Entries provided START

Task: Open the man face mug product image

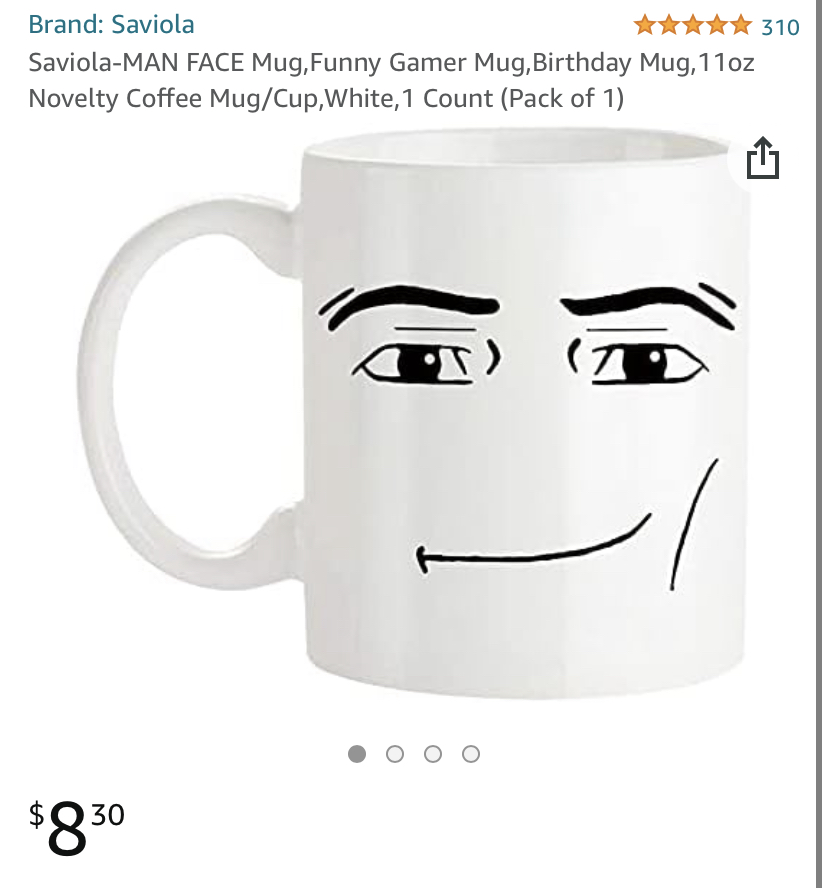Action: coord(414,413)
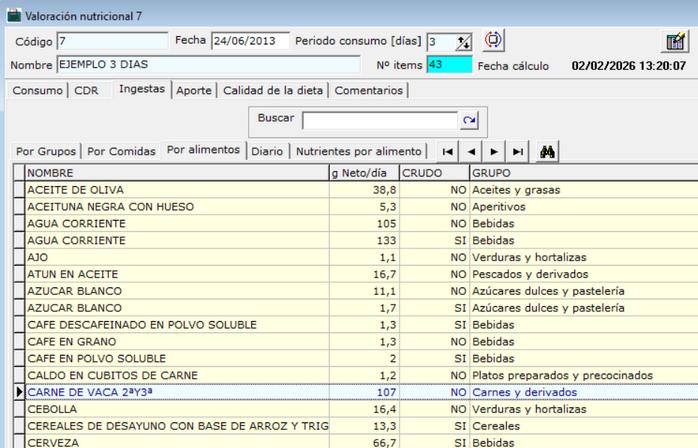Show the Comentarios tab
Image resolution: width=698 pixels, height=448 pixels.
pos(369,90)
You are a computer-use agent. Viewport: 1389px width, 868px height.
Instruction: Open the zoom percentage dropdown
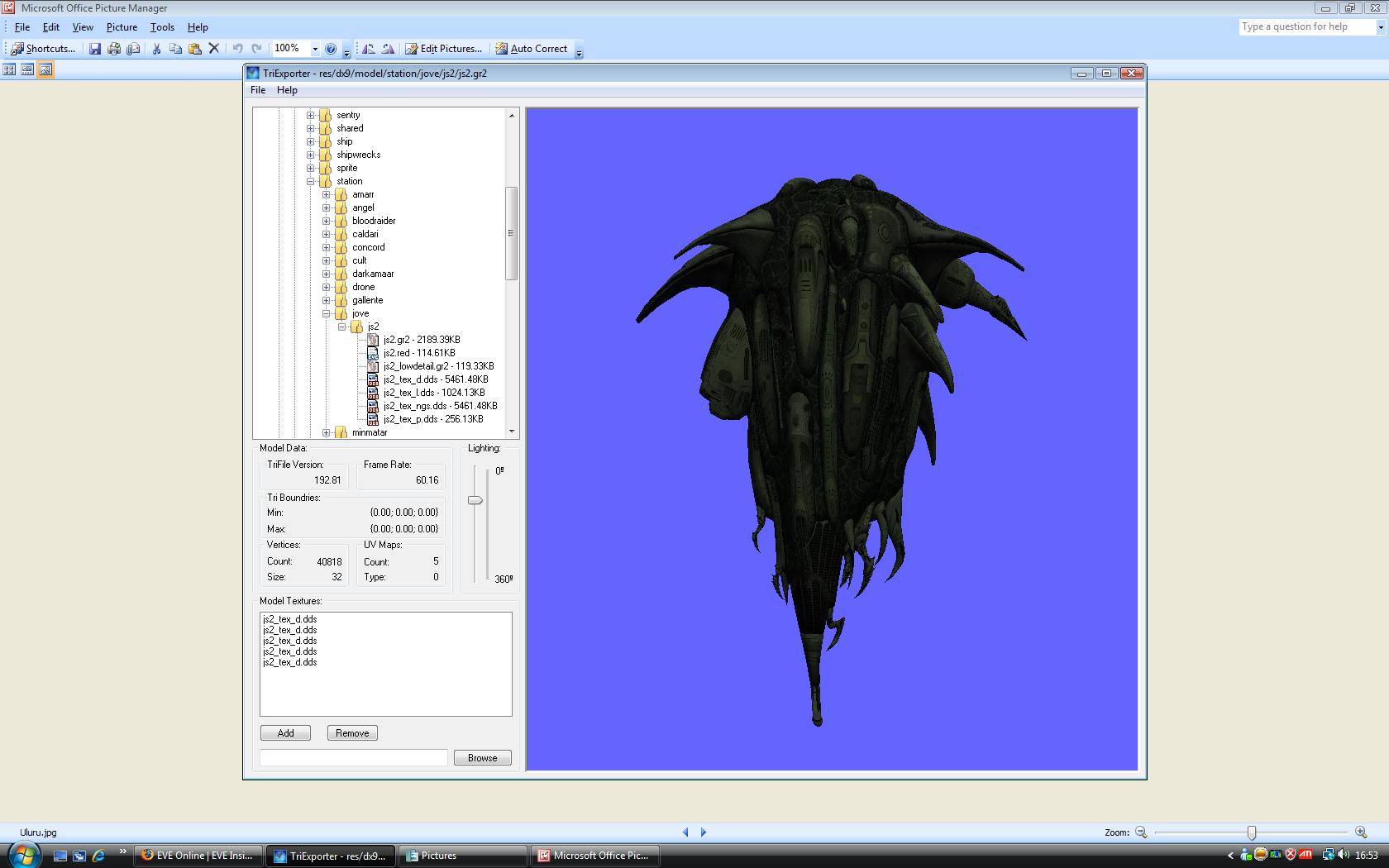tap(314, 49)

Entries provided END

Reproduce verbatim, and only, the lines starting at the one that contains "Instruction: Open the" and ending with the final line of the records; leave out the pictures.

◆ Answer space:
Instruction: Open the zoom percentage dropdown
tap(314, 49)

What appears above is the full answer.